Global investment in clean energy is falling off a cliff, according to a report released today, just as carbon emissions are predicted to skyrocket.
In the third quarter of this year, worldwide investment in wind, solar, energy efficiency and electric cars dropped 20% compared to the same period in 2012, to $45.9 billion, according to a report from research firm Bloomberg New Energy Finance (BNEF).
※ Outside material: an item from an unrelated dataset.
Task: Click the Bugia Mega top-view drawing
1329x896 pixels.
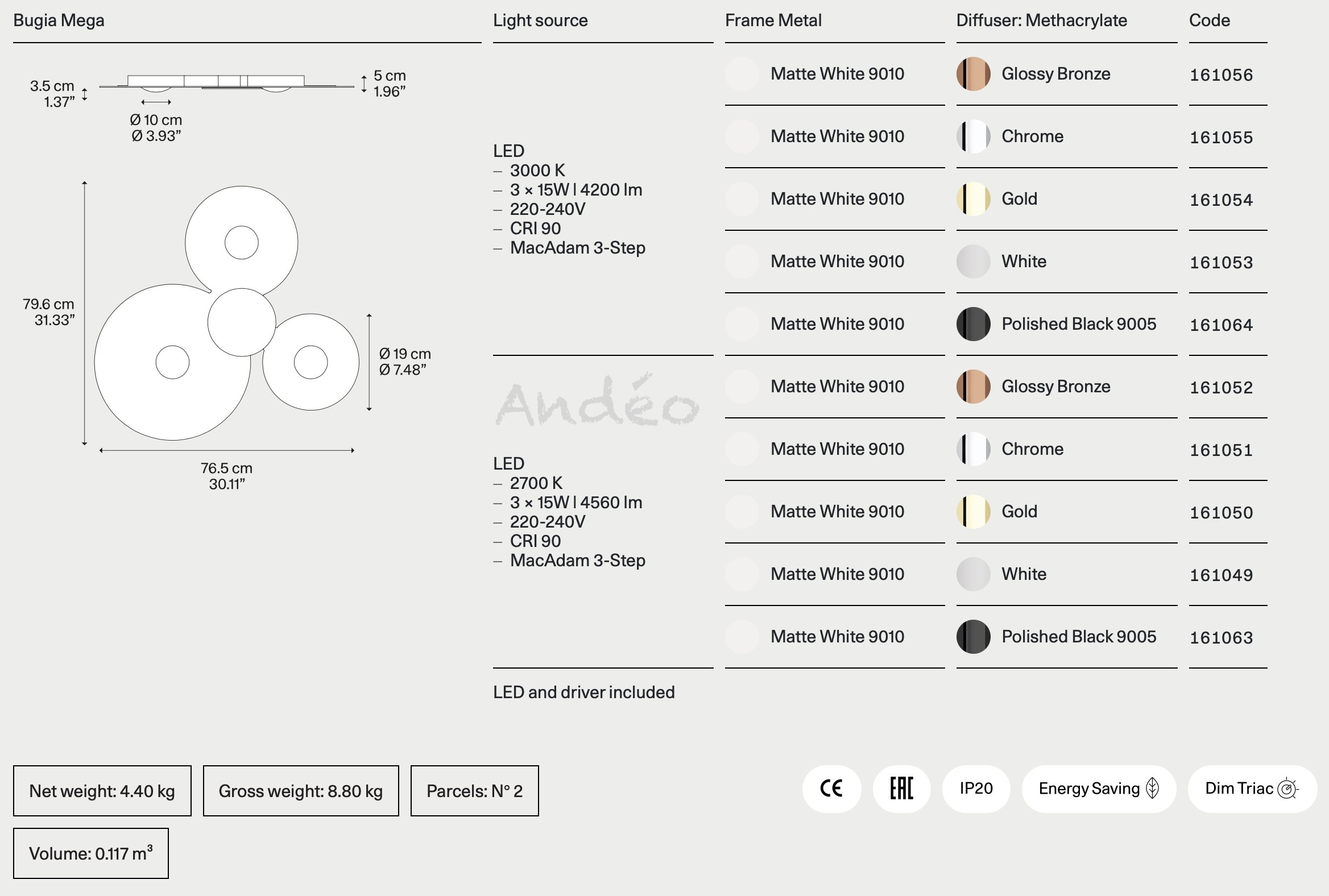Action: pyautogui.click(x=227, y=313)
That’s also a 14% decline from the second quarter of this year and continues a downward trend from the peak in 2011.
“The latest setback reflects policy uncertainty in Europe, the lure of cheap gas in the US, a leveling-off in wind and solar investment in China, and a general weakening of political will in major economies,” BNEF chief executive Michael Liebreich said in a statement. “Governments accept that the world has a major problem with climate change but, for the moment, appear too engrossed in short-term domestic issues to take the decisive action needed.”
One worrying sign: Venture capital firms, which typically take the risk of investing in unproven but potentially transformative technologies, are keeping their checkbooks closed. Venture capital and private equity investment fell more than 44% to $724 million in the third quarter from the second quarter of the year and was down 34% from the third quarter of last year. According to BNEF, that’s the lowest level of venture capital investment since 2005.
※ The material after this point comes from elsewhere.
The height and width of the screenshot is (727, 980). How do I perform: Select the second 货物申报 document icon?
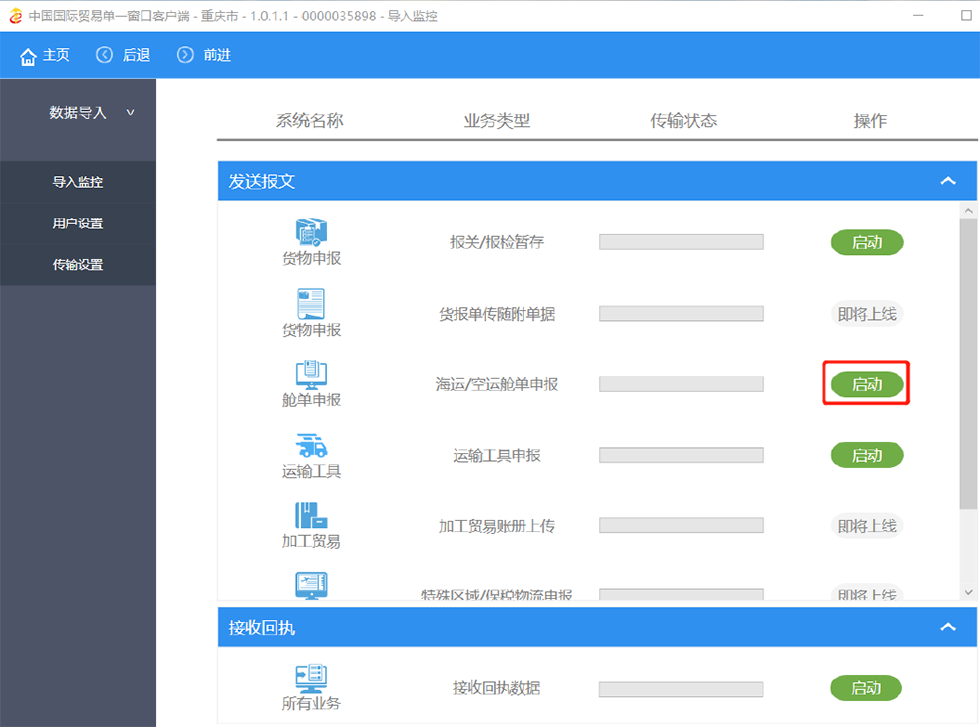(311, 304)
In the US, long the driver of green energy technologies, total investment in the third quarter dropped by a rather stunning 41% to $5.5 billion from the second quarter. Even in China investment fell slightly to $13 billion from $13.8 between the third and second quarters despite the country’s much-publicized intention to ramp up renewable energy production.
One bright spot: Brazil. Investment in clean energy technologies rose from $950 million in the second quarter of 2013 to $1.1 billion in the third quarter.